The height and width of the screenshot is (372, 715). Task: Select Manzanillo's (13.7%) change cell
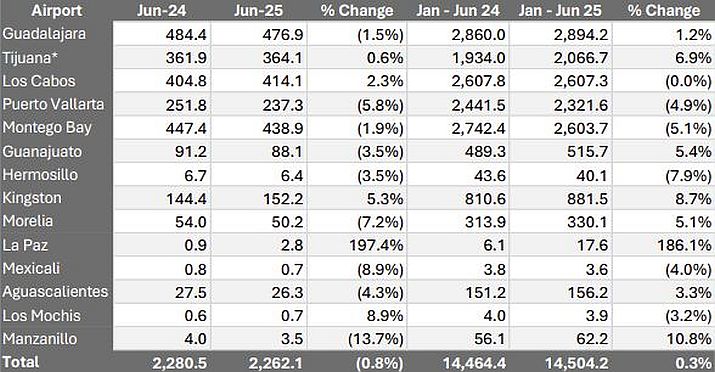(x=376, y=339)
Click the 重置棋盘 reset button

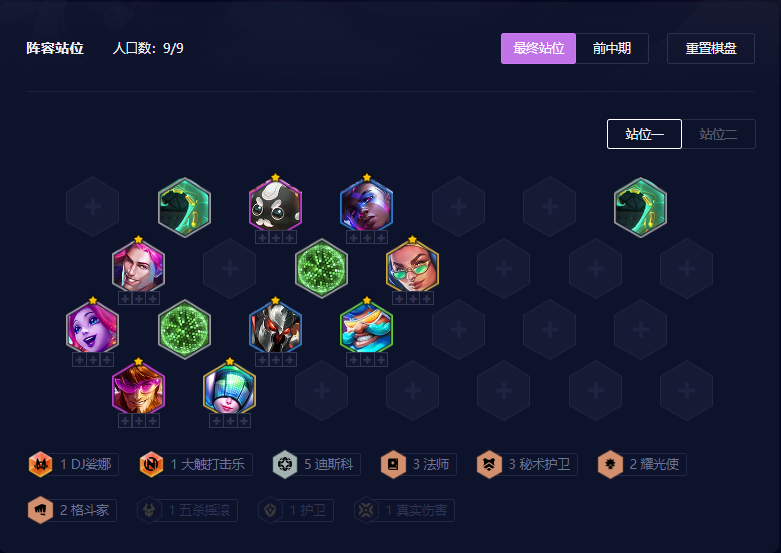point(711,48)
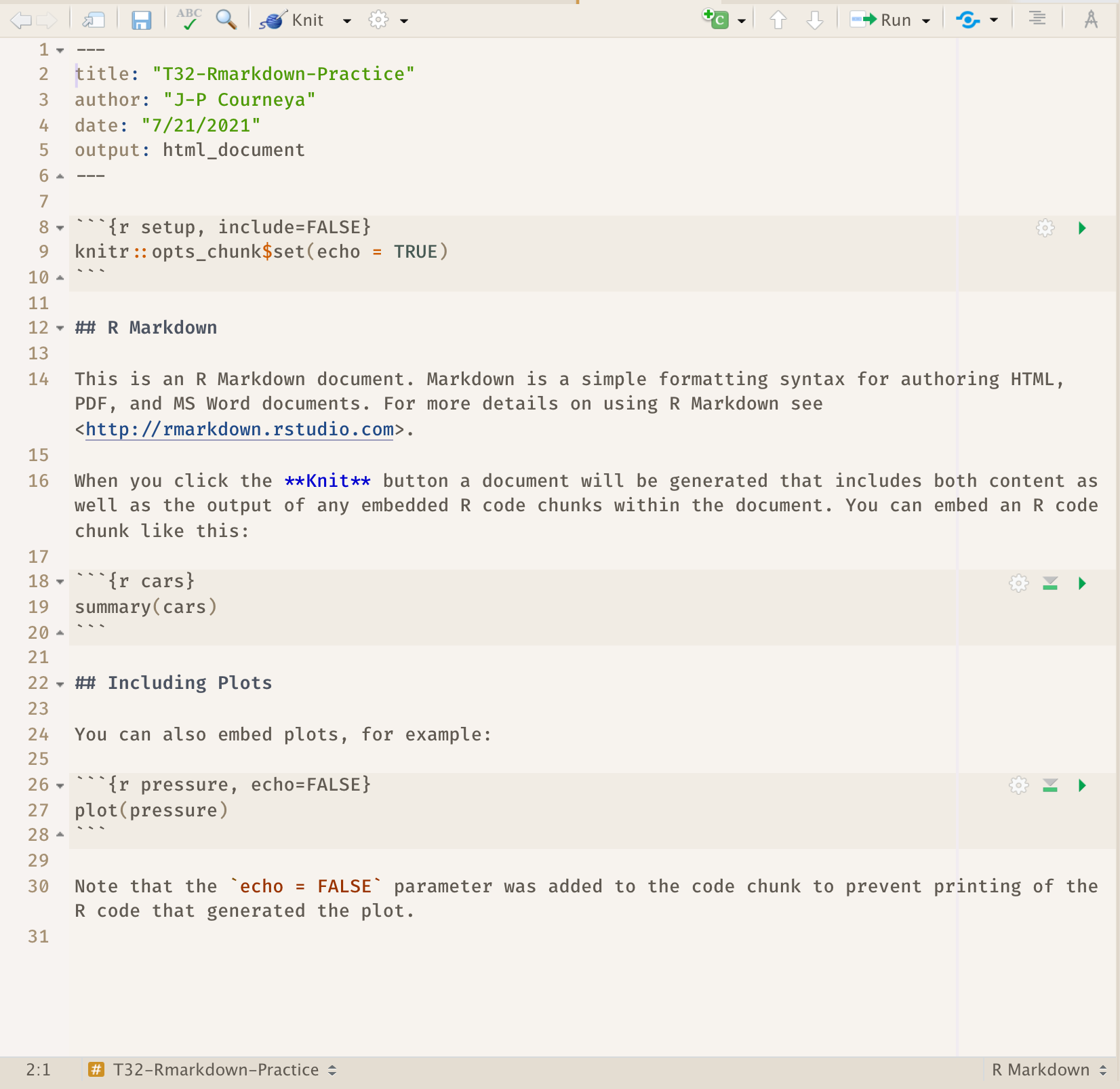
Task: Open the Knit options dropdown arrow
Action: 347,21
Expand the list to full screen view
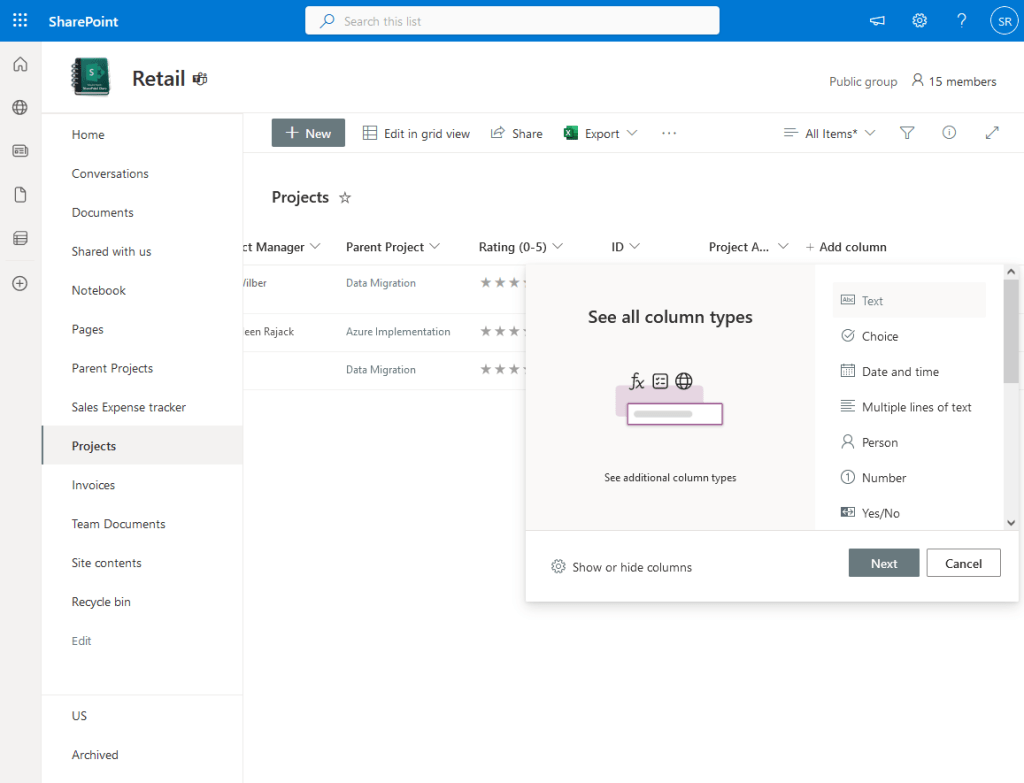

——————

What is being asked — Reproduce the entries above exactly, without images.

Task response —
The height and width of the screenshot is (372, 715). Task: Select Manzanillo's (13.7%) change cell
(x=376, y=339)
Click the 重置棋盘 reset button

point(711,48)
Task: Open the Knit options dropdown arrow
Action: 347,21
Expand the list to full screen view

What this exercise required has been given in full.